In 2008, Obama’s margin of victory over John McCain was SEVEN percent with 66.8 Million votes. Four years later, the margin of victory was cut to just 3.9 percent with Obama receiving nearly one million fewer votes than he did four years earlier despite an overall increase of 1.6 million more voters. Romney received 2.6 million more votes in 2012 than McCain did in 2008. Translation: You must believe either ONE MILLION Obama voters switched to Romney and despite population growth not a single new voter voted for Obama, OR that millions of Democratic votes were not counted because they were prevented from voting (ie: long lines, fewer voting days/hours, voter ID, being forced to vote absentee and then not have those ballots counted, etc.) I report, you decide.

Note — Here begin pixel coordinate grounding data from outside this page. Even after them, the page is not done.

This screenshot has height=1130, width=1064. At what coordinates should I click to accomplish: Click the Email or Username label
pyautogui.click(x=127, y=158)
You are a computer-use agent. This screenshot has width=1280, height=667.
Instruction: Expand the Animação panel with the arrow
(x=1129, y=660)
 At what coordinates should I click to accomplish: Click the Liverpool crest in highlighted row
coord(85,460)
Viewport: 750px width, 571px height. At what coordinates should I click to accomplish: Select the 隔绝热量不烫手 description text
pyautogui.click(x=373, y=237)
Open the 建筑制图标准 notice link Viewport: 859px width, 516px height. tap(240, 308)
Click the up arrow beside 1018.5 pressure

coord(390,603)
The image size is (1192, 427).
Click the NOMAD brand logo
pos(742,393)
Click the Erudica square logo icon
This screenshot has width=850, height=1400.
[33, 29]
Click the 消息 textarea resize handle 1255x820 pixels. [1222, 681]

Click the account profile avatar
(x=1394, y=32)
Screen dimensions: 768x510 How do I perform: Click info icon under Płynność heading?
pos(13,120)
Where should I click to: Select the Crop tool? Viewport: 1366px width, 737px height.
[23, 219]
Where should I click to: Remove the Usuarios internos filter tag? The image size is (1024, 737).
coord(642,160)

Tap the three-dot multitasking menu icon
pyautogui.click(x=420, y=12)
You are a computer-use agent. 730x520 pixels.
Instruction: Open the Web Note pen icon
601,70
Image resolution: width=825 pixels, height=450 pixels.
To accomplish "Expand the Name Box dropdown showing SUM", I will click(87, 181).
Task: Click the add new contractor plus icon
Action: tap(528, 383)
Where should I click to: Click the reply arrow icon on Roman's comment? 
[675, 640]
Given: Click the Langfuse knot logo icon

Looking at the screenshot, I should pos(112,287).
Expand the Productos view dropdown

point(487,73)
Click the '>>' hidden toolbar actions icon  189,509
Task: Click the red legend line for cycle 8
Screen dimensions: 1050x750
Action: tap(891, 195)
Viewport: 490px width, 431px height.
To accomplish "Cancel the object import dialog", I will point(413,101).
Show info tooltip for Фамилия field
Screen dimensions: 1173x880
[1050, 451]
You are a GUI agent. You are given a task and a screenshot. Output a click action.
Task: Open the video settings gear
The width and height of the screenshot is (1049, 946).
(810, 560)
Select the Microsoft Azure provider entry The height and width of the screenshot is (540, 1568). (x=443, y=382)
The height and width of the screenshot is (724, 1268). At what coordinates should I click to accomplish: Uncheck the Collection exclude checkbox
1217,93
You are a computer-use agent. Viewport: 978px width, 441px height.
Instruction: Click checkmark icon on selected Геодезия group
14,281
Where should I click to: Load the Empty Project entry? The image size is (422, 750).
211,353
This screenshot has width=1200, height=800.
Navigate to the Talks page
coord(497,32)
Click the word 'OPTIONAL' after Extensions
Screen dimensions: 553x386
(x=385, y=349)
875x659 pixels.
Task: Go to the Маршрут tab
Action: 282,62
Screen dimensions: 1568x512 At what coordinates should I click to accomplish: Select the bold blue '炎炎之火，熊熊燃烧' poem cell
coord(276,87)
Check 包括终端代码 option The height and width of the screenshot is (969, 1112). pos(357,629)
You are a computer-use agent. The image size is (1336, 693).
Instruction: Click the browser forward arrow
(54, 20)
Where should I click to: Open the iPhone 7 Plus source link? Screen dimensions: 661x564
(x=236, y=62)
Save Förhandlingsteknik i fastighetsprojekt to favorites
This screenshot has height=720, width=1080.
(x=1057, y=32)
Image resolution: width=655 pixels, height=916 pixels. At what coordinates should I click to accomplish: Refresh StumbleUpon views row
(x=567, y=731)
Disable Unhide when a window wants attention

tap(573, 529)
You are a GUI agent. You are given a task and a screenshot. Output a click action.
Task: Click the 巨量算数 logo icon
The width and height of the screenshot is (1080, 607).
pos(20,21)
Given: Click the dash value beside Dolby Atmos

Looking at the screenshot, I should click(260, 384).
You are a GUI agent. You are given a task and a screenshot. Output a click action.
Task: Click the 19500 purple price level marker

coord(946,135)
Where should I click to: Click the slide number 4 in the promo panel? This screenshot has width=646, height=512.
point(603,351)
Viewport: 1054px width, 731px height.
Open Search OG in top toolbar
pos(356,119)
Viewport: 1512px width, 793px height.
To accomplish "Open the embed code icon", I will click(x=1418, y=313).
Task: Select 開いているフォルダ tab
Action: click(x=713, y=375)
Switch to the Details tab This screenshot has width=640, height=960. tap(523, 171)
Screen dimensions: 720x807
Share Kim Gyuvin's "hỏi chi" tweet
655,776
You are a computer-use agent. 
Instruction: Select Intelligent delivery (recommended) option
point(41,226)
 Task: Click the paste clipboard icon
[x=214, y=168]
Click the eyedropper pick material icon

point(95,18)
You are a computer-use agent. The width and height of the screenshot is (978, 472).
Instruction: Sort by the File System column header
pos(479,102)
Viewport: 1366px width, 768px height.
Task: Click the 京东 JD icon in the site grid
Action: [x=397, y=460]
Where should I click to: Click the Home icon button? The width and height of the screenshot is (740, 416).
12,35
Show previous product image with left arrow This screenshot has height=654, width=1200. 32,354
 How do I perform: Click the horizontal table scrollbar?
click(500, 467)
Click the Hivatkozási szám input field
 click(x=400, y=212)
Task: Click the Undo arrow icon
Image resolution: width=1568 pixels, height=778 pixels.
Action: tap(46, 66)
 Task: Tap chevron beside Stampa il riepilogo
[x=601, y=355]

The damage done by not questioning these “mysterious” razor-thin victories after all the polls predicted a comfortable lead prior to Election Day is immense. Democrats scratch their head, wonder what they did wrong, and decide that what the people want is for them to incorporate more Republican ideas into their policies. Meanwhile, Republican spin-meisters get to go around claiming that the election was “so close” because voters are “evenly divided” and don’t necessarily support the policies of the Democratic Party. And, having gotten away with it once, by the next election they push the envelop just a little bit farther. And then farther. And then farther, until election results like Bush/Gore in 2000 become common-place.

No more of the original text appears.